C'est un peu le même débat qu'aux Etats-Unis. Les gens qui s'intéressent au combat et qui trouvent des preuves à l'encontre des deux subordonnés sont systématiquement taxés d'être pro-Custer. Interrogez-vous plutôt sur ce constat :
A 16h10, Benteen et le train de ravitaillement arrive sur Reno Hill. Avec le bataillon de Reno dépenaillé, il y a environ 380 hommes sur la colline. Les 2/3 du régiment. A 16h50, le capitaine Weir quitte la colline furieux, prend la tête de sa compagnie et, sans ordres, progresse au nord-ouest à la recherche de Custer, en s'étant exclamé : "si vous n'allez pas j'irai, et si on s'en sort, quelqu'un devra être au courant de cela!". Weir, avec une quarantaine d'hommes, s'établit sur une colline à 1km de Weir Point et à 4 des premières positions du bataillon de Custer.

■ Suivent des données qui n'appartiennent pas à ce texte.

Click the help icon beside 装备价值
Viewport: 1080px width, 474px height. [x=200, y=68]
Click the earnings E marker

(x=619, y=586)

30 minutes plus tard, alors que Custer est durement engagé, le capitaine Benteen ordonne à son bataillon de progresser. Il fait un kilomètre un une demi-heure, ce qui est extrêmement lent. Le major Reno le suit 10 mn plus tard.
A 17h50-18h00, le major Reno et le capitaine Benteen atteignent le Weir Peaks. A en croire les témoins, aussi bien soldats sur Weir Peaks qu'Indiens sur Custer Hill, 5 kilomètres plus loin, Custer est toujours en train de se battre. Benteen et Reno font retraite. Custer et ses hommes tiendront jusqu'à 18h20.

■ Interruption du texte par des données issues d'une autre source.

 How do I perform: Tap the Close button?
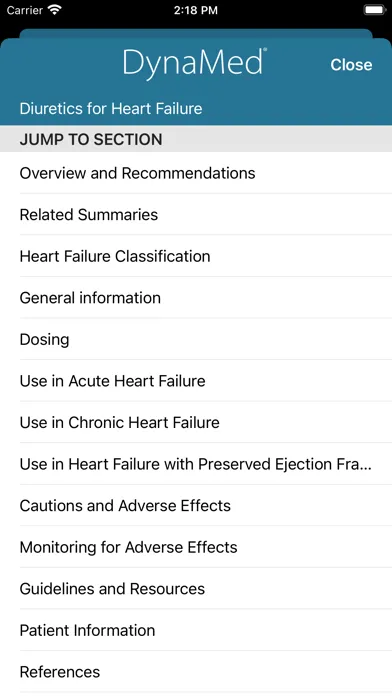pyautogui.click(x=351, y=65)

Il n'y a pas de pro-Custérisme ni de volonté à expliquer une défaite dans l'étude de la bataille. Les faits seuls parlent d'eux-mêmes. La commission d'enquête gouvernementale sur Little Bighorn n'a été rendue publique que soixante-dix ans après l'affrontement. C'est dans ces archives, en croisant les sources avec les témoignages des Indigènes, que la trahison de Little Bighorn a commencé à être évoquée. Depuis le sujet est de plus en plus repris.

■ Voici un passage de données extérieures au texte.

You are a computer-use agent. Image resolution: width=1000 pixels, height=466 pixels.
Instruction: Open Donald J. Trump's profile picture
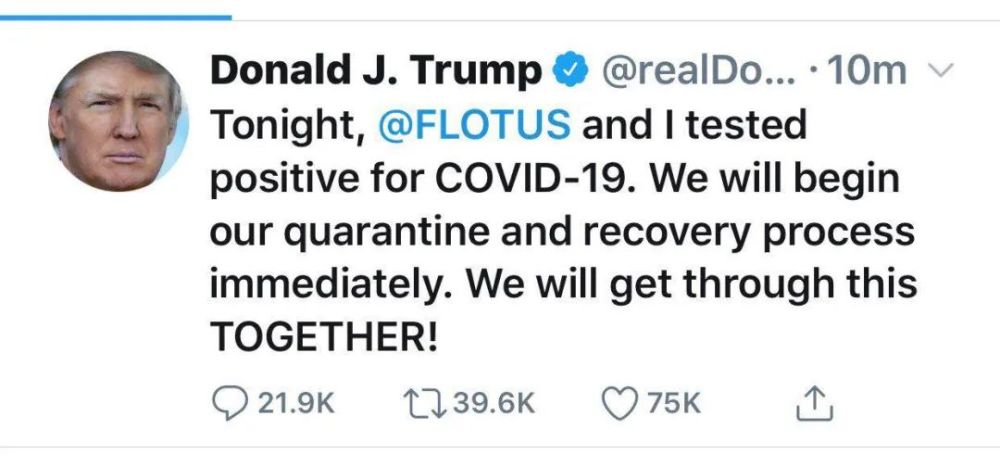pyautogui.click(x=119, y=121)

En 1997, la chaîne History Channel a diffusé un documentaire "Trahison à Little Bighorn". En 2000, l'analyste du département de la Défense des Etats-Unis Larry Sklenar arrive à la même conclusion dans "To Hell with Honor". Ces conclusions, soutenues par les meilleurs historiens du sujet (Robert Utley, Brian Dippie, Jerome Greene), sont étayées par le plus grand collectionneur sur le sujet, Arthur Unger, qui publie en 2004 L'alphabet du Custer's last stand : Arrogance, Trahison et Lâcheté. En 2006 enfin, pour la première étude en français, l'historien David Cornut est parvenu aux mêmes conclusions.